Publicly listed Russian Sovcombank posted a 50% year-on-year decline in IFRS net profit to RUB12.5bn ($172.8mn) for 1Q25, as monetary tightening and a stronger ruble weighed on core banking operations, according to the financial report released by the bank.
As followed by bne IntelliNews, the bank is in focus as it bought the Home Credit Finance Bank (HCF), following SovComBank's first banking IPO since 2015.
In 2024 Sovcombank posted a 19% y/y decline in IFRS profit to RUB77bn ($847mn) for 2024, while still maintaining a return on equity (RoE) of 25%. Despite the profit drop, revenue doubled to RUB722bn ($8bn), up from RUB395bn in 2023, while total assets grew by 27% y/y to RUB4 trillion ($44bn).
In the reporting 1Q25, Sovcombank’s loan book contracted 1.4% quarter on quarter due to a reduction in corporate lending. Non-performing loans (NPL over 90 days) rose by 0.8 percentage points to 3.7%. Customer deposits fell 7.1% q/q, also driven by corporate outflows.

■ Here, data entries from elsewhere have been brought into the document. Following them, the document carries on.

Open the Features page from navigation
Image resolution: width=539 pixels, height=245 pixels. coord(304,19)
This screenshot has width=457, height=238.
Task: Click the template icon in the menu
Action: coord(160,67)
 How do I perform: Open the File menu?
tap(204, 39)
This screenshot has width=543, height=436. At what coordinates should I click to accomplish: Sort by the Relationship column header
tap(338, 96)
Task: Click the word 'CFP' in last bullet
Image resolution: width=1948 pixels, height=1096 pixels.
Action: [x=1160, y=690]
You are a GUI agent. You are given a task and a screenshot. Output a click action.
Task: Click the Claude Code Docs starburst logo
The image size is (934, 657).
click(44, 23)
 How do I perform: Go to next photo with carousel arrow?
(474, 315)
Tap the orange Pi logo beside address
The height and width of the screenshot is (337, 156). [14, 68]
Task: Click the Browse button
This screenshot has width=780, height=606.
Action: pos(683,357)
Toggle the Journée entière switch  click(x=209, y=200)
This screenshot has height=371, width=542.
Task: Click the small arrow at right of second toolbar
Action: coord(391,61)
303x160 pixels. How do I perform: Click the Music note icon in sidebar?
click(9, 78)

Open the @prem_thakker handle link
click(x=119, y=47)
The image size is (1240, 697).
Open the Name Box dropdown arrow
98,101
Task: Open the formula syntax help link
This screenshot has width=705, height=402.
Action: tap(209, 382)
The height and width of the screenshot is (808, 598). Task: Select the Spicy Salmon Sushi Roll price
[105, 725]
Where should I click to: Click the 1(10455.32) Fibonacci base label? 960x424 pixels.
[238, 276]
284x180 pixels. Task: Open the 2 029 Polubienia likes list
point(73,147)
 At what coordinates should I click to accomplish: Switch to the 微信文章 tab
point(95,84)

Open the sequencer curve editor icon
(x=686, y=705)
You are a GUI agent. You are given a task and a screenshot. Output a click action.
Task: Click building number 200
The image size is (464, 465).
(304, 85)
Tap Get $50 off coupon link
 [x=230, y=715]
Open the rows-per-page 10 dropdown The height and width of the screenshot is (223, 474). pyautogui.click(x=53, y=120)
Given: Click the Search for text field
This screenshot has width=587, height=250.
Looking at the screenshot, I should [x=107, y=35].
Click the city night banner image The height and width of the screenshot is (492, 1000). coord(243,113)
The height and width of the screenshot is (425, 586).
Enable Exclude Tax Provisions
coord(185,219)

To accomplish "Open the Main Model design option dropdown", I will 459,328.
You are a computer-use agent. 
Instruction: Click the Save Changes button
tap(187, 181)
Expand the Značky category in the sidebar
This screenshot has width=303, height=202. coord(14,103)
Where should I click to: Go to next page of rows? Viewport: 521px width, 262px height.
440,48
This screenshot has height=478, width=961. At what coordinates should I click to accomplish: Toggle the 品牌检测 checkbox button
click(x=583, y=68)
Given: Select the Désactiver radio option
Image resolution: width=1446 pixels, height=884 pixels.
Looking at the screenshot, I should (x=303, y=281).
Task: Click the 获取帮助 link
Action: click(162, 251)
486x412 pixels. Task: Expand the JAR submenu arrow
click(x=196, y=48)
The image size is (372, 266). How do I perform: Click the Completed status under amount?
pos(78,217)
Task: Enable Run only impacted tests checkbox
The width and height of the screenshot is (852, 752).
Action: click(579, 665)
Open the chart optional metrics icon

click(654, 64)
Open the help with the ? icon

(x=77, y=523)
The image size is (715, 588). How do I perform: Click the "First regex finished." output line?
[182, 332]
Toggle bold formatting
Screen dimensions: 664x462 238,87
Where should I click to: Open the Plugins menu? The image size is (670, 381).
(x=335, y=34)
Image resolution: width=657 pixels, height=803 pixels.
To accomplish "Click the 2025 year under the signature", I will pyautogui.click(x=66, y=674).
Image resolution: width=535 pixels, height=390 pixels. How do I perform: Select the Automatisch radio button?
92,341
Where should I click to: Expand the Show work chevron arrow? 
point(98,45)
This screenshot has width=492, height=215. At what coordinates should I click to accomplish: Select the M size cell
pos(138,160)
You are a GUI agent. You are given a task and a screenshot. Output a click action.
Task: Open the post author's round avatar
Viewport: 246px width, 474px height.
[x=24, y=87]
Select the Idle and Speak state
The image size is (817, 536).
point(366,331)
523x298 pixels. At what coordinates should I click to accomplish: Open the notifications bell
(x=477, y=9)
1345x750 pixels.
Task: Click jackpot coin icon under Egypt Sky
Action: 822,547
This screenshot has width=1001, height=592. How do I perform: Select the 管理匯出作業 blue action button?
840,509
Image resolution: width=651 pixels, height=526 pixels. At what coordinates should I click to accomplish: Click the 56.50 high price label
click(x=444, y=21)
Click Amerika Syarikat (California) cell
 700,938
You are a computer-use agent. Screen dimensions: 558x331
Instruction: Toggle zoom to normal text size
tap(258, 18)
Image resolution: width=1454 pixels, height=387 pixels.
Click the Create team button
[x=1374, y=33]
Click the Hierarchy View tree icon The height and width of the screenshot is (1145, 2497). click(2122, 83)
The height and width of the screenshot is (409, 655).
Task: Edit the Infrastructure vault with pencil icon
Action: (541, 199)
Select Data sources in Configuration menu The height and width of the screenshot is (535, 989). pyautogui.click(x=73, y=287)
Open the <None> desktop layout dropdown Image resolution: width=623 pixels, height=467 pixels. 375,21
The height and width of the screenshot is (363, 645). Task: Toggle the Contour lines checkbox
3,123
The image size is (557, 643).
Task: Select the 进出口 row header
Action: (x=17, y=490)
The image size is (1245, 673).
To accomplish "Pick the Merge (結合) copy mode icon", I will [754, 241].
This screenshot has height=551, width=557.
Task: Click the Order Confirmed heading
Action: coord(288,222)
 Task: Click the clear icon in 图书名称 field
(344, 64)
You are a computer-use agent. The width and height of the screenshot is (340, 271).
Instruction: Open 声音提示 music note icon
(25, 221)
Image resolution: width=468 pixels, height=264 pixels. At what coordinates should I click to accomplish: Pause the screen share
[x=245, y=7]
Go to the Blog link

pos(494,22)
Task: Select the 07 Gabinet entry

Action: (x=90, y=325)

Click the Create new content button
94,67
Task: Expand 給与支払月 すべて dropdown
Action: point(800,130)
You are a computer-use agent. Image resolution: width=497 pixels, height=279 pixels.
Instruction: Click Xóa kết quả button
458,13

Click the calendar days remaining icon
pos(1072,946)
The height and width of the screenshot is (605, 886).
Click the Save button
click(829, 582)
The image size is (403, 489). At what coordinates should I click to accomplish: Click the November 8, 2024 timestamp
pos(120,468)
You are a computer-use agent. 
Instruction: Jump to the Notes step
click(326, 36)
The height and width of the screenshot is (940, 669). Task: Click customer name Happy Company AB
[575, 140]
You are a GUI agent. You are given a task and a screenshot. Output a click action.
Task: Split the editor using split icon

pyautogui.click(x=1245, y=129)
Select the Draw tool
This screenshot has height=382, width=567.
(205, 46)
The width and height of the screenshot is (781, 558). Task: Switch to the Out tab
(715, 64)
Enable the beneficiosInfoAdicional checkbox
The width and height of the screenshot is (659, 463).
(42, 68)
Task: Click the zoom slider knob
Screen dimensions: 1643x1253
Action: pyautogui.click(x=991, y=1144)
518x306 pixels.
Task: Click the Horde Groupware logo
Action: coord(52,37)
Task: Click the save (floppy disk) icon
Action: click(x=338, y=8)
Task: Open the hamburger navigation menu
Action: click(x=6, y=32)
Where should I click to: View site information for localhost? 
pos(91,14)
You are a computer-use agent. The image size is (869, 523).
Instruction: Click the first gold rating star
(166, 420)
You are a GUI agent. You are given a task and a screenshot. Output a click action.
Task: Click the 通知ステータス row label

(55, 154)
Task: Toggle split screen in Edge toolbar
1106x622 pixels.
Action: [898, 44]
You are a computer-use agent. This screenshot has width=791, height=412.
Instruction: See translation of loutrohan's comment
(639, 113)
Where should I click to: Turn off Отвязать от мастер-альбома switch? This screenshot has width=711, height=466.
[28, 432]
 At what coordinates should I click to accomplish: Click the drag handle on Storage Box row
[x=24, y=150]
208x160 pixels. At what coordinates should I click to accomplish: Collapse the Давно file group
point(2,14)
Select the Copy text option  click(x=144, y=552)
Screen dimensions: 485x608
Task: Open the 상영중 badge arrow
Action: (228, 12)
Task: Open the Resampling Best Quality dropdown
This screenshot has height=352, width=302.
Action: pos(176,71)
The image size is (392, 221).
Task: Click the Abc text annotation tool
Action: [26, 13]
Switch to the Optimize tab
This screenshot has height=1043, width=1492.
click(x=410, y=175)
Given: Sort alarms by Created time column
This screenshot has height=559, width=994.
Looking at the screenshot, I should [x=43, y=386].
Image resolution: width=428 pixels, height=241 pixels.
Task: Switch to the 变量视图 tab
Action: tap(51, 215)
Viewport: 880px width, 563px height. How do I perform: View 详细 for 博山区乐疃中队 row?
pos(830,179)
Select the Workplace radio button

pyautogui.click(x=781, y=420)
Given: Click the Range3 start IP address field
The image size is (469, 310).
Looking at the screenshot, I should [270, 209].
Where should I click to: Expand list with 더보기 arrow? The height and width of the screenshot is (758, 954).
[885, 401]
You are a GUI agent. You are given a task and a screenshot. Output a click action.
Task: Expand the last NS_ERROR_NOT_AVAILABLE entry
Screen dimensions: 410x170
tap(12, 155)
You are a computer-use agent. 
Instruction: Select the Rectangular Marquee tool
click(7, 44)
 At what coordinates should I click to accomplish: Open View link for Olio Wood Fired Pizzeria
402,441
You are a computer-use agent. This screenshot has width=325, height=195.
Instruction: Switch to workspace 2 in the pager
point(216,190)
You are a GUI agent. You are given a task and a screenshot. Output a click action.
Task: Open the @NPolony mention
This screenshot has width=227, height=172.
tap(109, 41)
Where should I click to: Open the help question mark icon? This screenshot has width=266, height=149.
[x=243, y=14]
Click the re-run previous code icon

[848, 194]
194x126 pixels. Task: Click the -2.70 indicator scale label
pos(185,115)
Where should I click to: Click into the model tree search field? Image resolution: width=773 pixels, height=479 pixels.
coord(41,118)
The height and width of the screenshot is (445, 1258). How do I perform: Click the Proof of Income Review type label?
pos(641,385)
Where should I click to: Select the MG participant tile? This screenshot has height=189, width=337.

Net interest margin declined by 0.6pp to 3.7%, and net interest income dropped 1.9% y/y amid higher funding costs.
The non-banking segment posted a net profit jump of 3.4x y/y to RUB13.2bn ($182.5mn), but this was wiped out by a foreign exchange loss of RUB20.6bn ($284.8mn).
Analysts at Renaissance Capital no longer expect a dividend for 2024 due to weakened capital adequacy. Sovcombank’s RAS N1.0 capital ratio stood at just 9.4% at end-1Q25, below the 11.5% minimum required for dividend payouts.
SovComBank was one of the first banks to come under full blocking sanctions upon Russia’s full-scale military invasion of Ukraine. But the bank was also the first to recently extract sanctioned assets under a regulatory loophole provided by the Central Bank of Russia (CBR).